» PROBLEM:
Return the listing in full. Keep each line exactly as it is.

» GIVEN INFORMATION:
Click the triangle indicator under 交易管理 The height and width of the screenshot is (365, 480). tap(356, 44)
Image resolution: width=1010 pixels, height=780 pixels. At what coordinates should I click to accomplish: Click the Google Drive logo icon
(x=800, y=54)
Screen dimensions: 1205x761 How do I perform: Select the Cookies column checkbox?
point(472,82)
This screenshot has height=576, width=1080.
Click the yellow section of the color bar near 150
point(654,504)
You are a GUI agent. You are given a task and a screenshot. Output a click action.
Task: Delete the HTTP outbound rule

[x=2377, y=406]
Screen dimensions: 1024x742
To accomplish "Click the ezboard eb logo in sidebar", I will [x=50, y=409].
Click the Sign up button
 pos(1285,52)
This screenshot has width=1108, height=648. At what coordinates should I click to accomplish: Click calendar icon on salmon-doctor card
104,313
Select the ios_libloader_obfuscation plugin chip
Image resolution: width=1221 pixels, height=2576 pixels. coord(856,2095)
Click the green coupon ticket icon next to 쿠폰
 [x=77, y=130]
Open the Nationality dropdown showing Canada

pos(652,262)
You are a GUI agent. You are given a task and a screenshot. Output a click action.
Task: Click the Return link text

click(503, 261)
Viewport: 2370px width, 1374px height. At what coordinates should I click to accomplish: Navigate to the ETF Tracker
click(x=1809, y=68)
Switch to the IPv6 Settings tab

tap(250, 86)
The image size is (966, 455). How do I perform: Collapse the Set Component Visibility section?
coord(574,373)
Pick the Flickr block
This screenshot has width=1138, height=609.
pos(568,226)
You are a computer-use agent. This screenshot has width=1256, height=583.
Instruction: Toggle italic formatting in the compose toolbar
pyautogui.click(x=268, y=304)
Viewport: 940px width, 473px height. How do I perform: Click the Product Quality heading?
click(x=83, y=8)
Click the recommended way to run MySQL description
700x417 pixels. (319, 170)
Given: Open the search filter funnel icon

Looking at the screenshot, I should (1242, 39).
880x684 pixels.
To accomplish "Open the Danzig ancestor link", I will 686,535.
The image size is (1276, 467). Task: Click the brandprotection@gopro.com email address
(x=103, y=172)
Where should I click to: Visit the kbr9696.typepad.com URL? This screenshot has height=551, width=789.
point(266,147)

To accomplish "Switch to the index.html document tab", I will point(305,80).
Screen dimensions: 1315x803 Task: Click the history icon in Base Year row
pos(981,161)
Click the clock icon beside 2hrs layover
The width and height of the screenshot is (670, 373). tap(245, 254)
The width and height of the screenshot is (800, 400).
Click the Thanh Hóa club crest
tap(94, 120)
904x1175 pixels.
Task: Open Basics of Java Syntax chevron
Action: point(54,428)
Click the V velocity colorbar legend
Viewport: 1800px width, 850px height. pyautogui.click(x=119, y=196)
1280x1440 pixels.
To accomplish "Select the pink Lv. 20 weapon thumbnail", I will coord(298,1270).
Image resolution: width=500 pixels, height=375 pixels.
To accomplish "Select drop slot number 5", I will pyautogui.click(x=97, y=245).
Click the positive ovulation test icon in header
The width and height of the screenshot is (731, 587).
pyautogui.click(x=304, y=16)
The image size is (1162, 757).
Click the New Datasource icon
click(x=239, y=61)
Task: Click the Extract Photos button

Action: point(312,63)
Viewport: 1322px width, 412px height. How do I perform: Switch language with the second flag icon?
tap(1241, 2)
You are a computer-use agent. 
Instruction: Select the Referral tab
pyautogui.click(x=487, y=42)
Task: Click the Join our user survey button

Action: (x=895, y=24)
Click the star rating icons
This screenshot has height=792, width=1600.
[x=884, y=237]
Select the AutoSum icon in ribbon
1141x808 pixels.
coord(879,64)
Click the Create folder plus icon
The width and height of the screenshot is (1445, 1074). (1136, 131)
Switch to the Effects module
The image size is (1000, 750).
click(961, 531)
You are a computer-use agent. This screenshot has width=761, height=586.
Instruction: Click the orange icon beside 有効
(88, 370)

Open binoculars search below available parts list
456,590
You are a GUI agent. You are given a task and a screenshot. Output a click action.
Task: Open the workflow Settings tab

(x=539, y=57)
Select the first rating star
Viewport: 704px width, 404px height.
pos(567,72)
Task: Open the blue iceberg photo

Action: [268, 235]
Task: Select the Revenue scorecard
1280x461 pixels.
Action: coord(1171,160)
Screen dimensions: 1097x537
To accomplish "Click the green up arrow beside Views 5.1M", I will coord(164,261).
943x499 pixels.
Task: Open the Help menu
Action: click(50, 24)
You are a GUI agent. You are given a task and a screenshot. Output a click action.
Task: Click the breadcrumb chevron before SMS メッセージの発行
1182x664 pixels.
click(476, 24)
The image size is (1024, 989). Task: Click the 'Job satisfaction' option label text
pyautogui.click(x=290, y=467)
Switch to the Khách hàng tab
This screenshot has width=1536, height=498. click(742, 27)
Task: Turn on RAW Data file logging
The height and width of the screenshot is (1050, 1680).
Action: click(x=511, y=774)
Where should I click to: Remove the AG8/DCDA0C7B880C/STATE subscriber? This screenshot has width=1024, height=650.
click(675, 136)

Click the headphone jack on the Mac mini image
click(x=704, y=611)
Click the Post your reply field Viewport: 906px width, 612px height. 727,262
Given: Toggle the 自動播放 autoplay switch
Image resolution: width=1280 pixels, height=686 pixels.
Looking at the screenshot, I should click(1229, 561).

» EXERCISE RESPONSE:
Click the triangle indicator under 交易管理 The height and width of the screenshot is (365, 480). tap(356, 44)
Image resolution: width=1010 pixels, height=780 pixels. At what coordinates should I click to accomplish: Click the Google Drive logo icon
(x=800, y=54)
Screen dimensions: 1205x761 How do I perform: Select the Cookies column checkbox?
point(472,82)
This screenshot has height=576, width=1080.
Click the yellow section of the color bar near 150
point(654,504)
You are a GUI agent. You are given a task and a screenshot. Output a click action.
Task: Delete the HTTP outbound rule

[x=2377, y=406]
Screen dimensions: 1024x742
To accomplish "Click the ezboard eb logo in sidebar", I will [x=50, y=409].
Click the Sign up button
 pos(1285,52)
This screenshot has width=1108, height=648. At what coordinates should I click to accomplish: Click calendar icon on salmon-doctor card
104,313
Select the ios_libloader_obfuscation plugin chip
Image resolution: width=1221 pixels, height=2576 pixels. coord(856,2095)
Click the green coupon ticket icon next to 쿠폰
 [x=77, y=130]
Open the Nationality dropdown showing Canada

pos(652,262)
You are a GUI agent. You are given a task and a screenshot. Output a click action.
Task: Click the Return link text

click(503, 261)
Viewport: 2370px width, 1374px height. At what coordinates should I click to accomplish: Navigate to the ETF Tracker
click(x=1809, y=68)
Switch to the IPv6 Settings tab

tap(250, 86)
The image size is (966, 455). How do I perform: Collapse the Set Component Visibility section?
coord(574,373)
Pick the Flickr block
This screenshot has width=1138, height=609.
pos(568,226)
You are a computer-use agent. This screenshot has width=1256, height=583.
Instruction: Toggle italic formatting in the compose toolbar
pyautogui.click(x=268, y=304)
Viewport: 940px width, 473px height. How do I perform: Click the Product Quality heading?
click(x=83, y=8)
Click the recommended way to run MySQL description
700x417 pixels. (319, 170)
Given: Open the search filter funnel icon

Looking at the screenshot, I should (1242, 39).
880x684 pixels.
To accomplish "Open the Danzig ancestor link", I will 686,535.
The image size is (1276, 467). Task: Click the brandprotection@gopro.com email address
(x=103, y=172)
Where should I click to: Visit the kbr9696.typepad.com URL? This screenshot has height=551, width=789.
point(266,147)

To accomplish "Switch to the index.html document tab", I will point(305,80).
Screen dimensions: 1315x803 Task: Click the history icon in Base Year row
pos(981,161)
Click the clock icon beside 2hrs layover
The width and height of the screenshot is (670, 373). tap(245, 254)
The width and height of the screenshot is (800, 400).
Click the Thanh Hóa club crest
tap(94, 120)
904x1175 pixels.
Task: Open Basics of Java Syntax chevron
Action: point(54,428)
Click the V velocity colorbar legend
Viewport: 1800px width, 850px height. pyautogui.click(x=119, y=196)
1280x1440 pixels.
To accomplish "Select the pink Lv. 20 weapon thumbnail", I will coord(298,1270).
Image resolution: width=500 pixels, height=375 pixels.
To accomplish "Select drop slot number 5", I will pyautogui.click(x=97, y=245).
Click the positive ovulation test icon in header
The width and height of the screenshot is (731, 587).
pyautogui.click(x=304, y=16)
The image size is (1162, 757).
Click the New Datasource icon
click(x=239, y=61)
Task: Click the Extract Photos button

Action: point(312,63)
Viewport: 1322px width, 412px height. How do I perform: Switch language with the second flag icon?
tap(1241, 2)
You are a computer-use agent. 
Instruction: Select the Referral tab
pyautogui.click(x=487, y=42)
Task: Click the Join our user survey button

Action: (x=895, y=24)
Click the star rating icons
This screenshot has height=792, width=1600.
[x=884, y=237]
Select the AutoSum icon in ribbon
1141x808 pixels.
coord(879,64)
Click the Create folder plus icon
The width and height of the screenshot is (1445, 1074). (1136, 131)
Switch to the Effects module
The image size is (1000, 750).
click(961, 531)
You are a computer-use agent. This screenshot has width=761, height=586.
Instruction: Click the orange icon beside 有効
(88, 370)

Open binoculars search below available parts list
456,590
You are a GUI agent. You are given a task and a screenshot. Output a click action.
Task: Open the workflow Settings tab

(x=539, y=57)
Select the first rating star
Viewport: 704px width, 404px height.
pos(567,72)
Task: Open the blue iceberg photo

Action: [268, 235]
Task: Select the Revenue scorecard
1280x461 pixels.
Action: coord(1171,160)
Screen dimensions: 1097x537
To accomplish "Click the green up arrow beside Views 5.1M", I will coord(164,261).
943x499 pixels.
Task: Open the Help menu
Action: click(50, 24)
You are a GUI agent. You are given a task and a screenshot. Output a click action.
Task: Click the breadcrumb chevron before SMS メッセージの発行
1182x664 pixels.
click(476, 24)
The image size is (1024, 989). Task: Click the 'Job satisfaction' option label text
pyautogui.click(x=290, y=467)
Switch to the Khách hàng tab
This screenshot has width=1536, height=498. click(742, 27)
Task: Turn on RAW Data file logging
The height and width of the screenshot is (1050, 1680).
Action: click(x=511, y=774)
Where should I click to: Remove the AG8/DCDA0C7B880C/STATE subscriber? This screenshot has width=1024, height=650.
click(675, 136)

Click the headphone jack on the Mac mini image
click(x=704, y=611)
Click the Post your reply field Viewport: 906px width, 612px height. 727,262
Given: Toggle the 自動播放 autoplay switch
Image resolution: width=1280 pixels, height=686 pixels.
Looking at the screenshot, I should click(1229, 561).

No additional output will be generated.